**REQUIRED TASK:**
Repeat the listing word for word, from the line containing "Task: Click the Seri Numarası field" through the end of the listing, and omit the pictures.

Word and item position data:

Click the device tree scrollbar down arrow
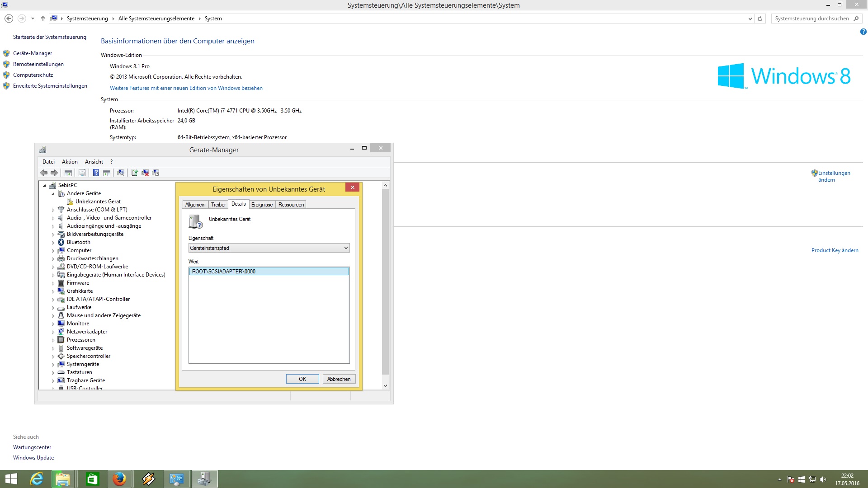385,386
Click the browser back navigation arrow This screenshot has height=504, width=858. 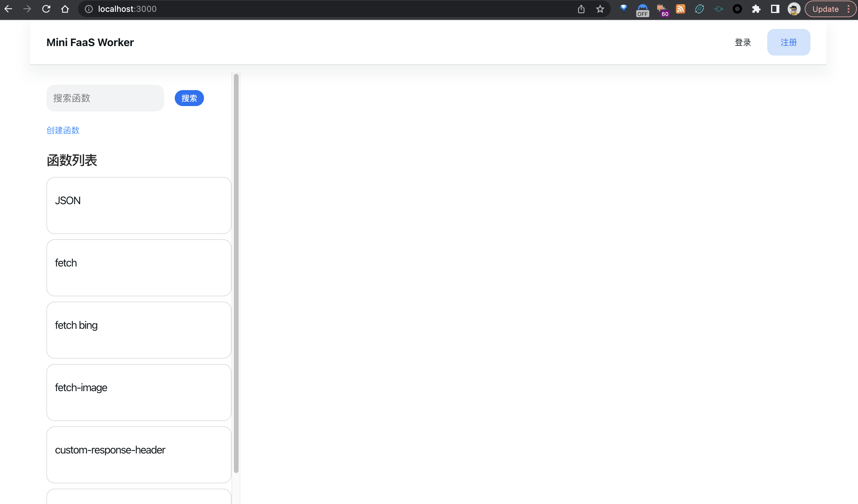[x=10, y=8]
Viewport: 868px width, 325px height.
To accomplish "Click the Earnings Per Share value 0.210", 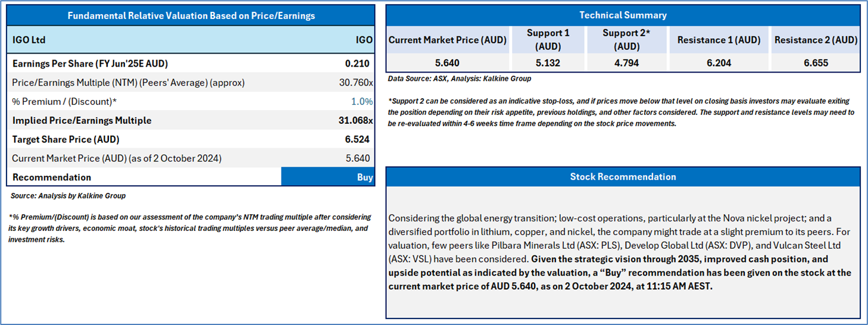I will [357, 64].
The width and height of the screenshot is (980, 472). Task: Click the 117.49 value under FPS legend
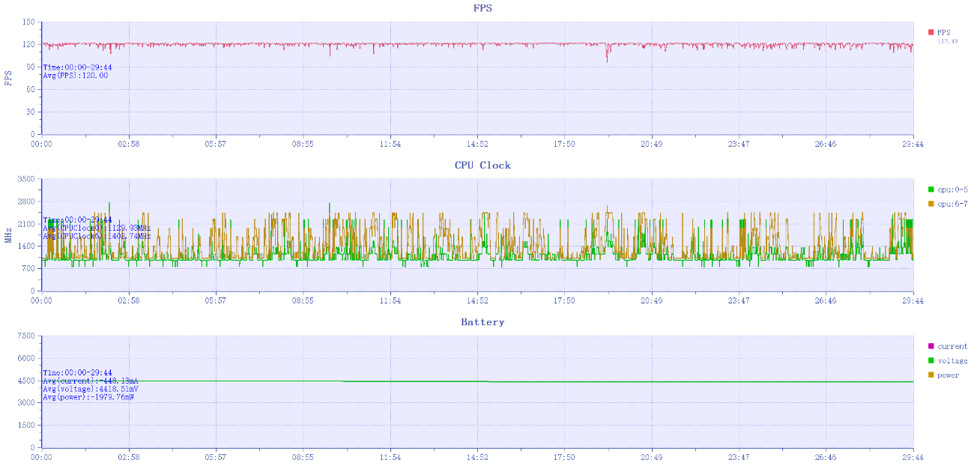pyautogui.click(x=948, y=41)
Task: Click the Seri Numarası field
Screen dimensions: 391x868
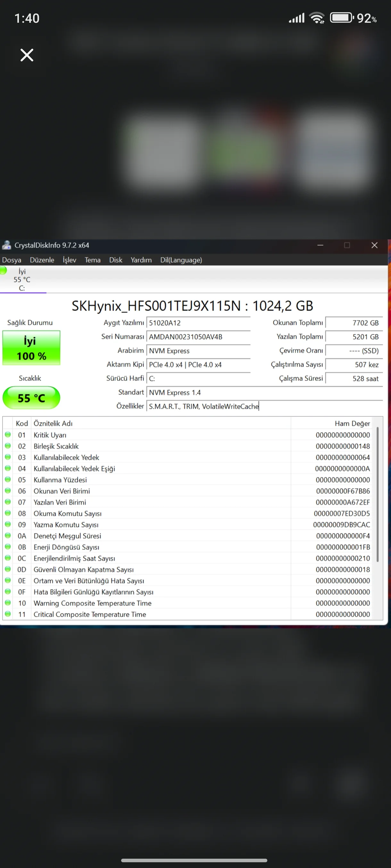Action: coord(198,337)
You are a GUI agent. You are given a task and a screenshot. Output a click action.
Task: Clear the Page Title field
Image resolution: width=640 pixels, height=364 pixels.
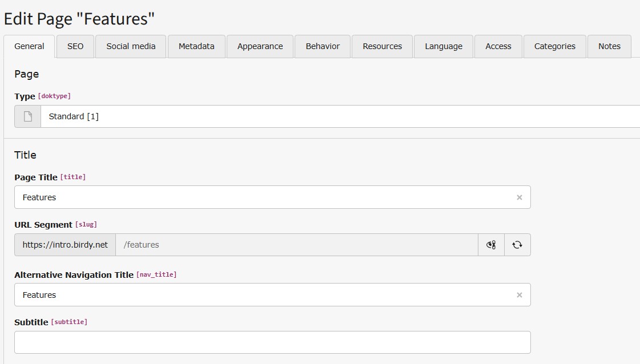[519, 197]
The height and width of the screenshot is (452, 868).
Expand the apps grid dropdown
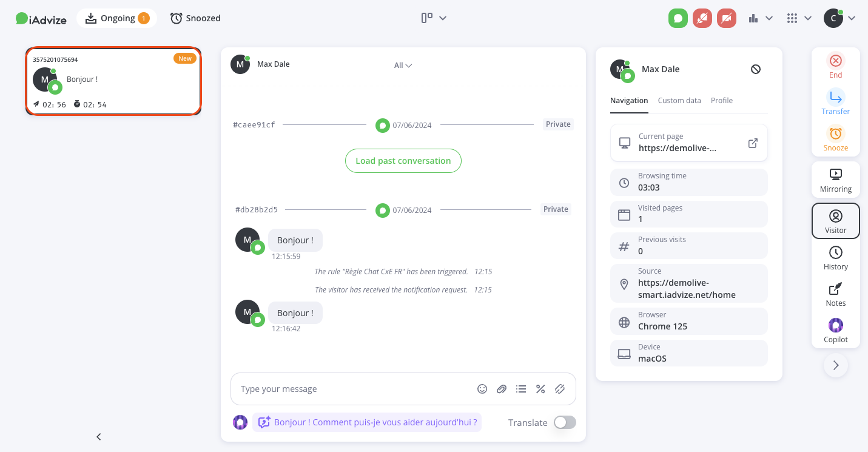click(798, 18)
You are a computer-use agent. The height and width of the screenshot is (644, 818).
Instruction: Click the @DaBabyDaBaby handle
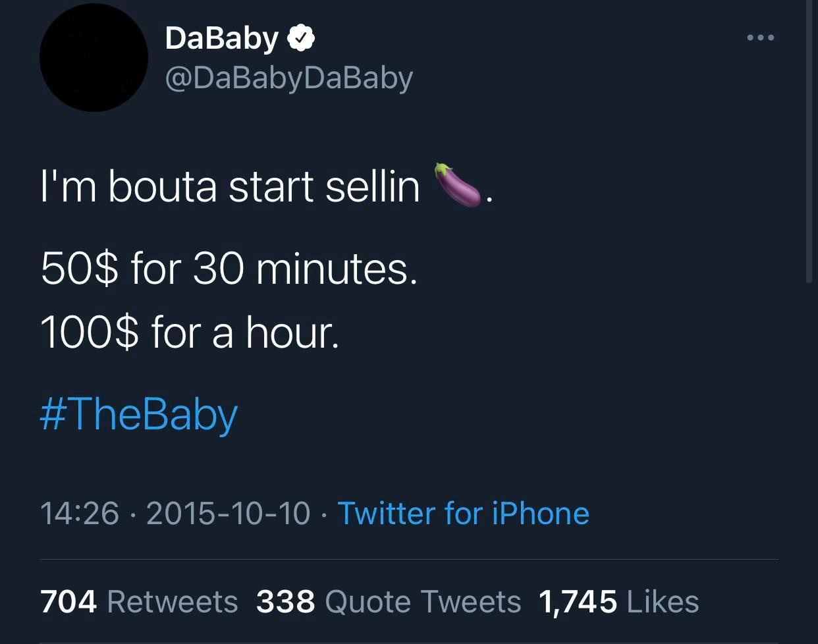[288, 77]
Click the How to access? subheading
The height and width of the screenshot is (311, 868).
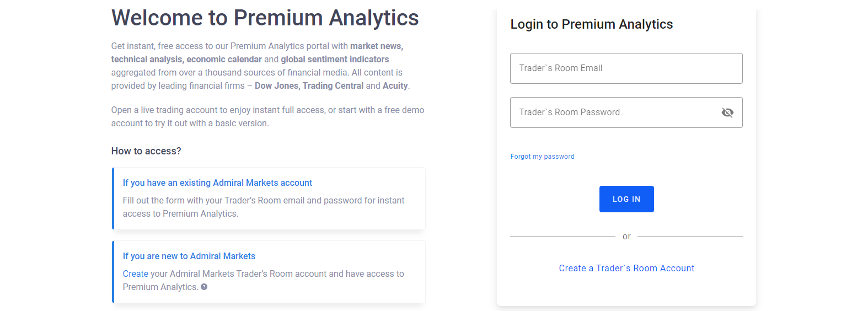(146, 151)
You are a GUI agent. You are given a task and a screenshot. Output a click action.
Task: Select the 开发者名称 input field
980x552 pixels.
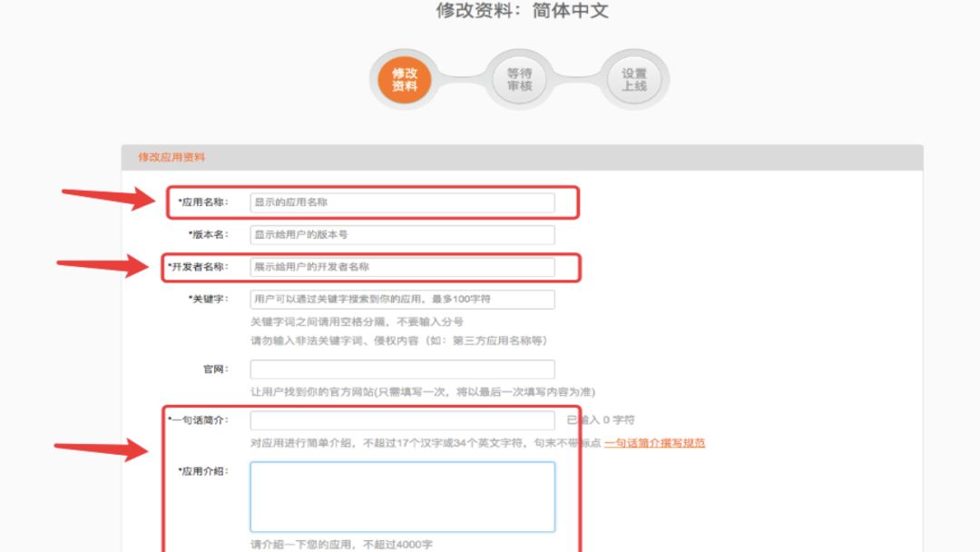click(402, 267)
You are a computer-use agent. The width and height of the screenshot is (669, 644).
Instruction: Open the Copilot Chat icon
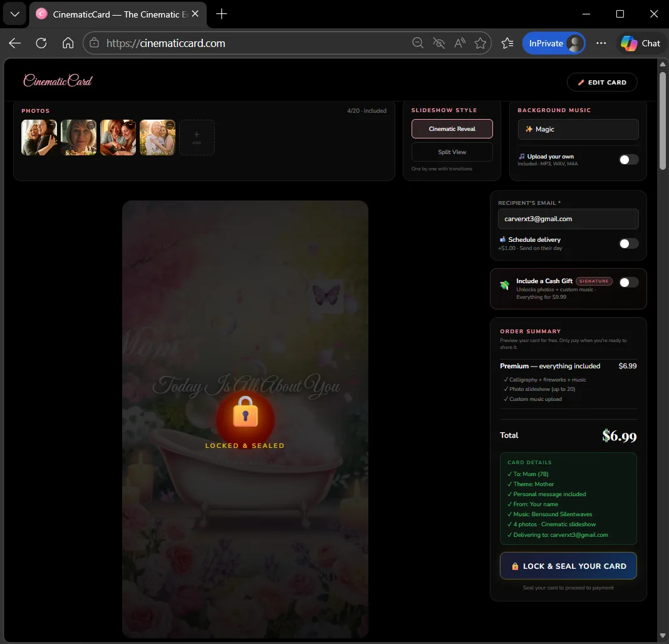[x=640, y=43]
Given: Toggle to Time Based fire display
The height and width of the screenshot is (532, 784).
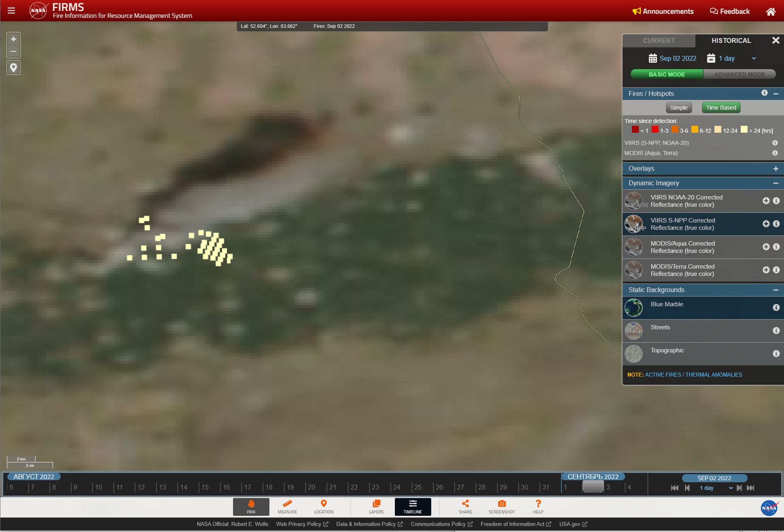Looking at the screenshot, I should click(x=720, y=108).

**TASK SOLUTION:**
Task: Click the Seri Numarası field
Screen dimensions: 391x868
Action: coord(198,337)
You are a GUI agent. You are given a task and a screenshot. Output a click action.
Task: Clear the Page Title field
Image resolution: width=640 pixels, height=364 pixels.
[519, 197]
The height and width of the screenshot is (452, 868).
Expand the apps grid dropdown
click(798, 18)
You are a computer-use agent. The height and width of the screenshot is (644, 818).
Instruction: Click the @DaBabyDaBaby handle
[288, 77]
Click the How to access? subheading
The height and width of the screenshot is (311, 868).
(146, 151)
You are a GUI agent. You are given a task and a screenshot. Output a click action.
Task: Select the 开发者名称 input field
980x552 pixels.
click(402, 267)
You are a computer-use agent. The width and height of the screenshot is (669, 644).
Instruction: Open the Copilot Chat icon
[x=640, y=43]
Given: Toggle to Time Based fire display
The height and width of the screenshot is (532, 784).
Looking at the screenshot, I should click(x=720, y=108).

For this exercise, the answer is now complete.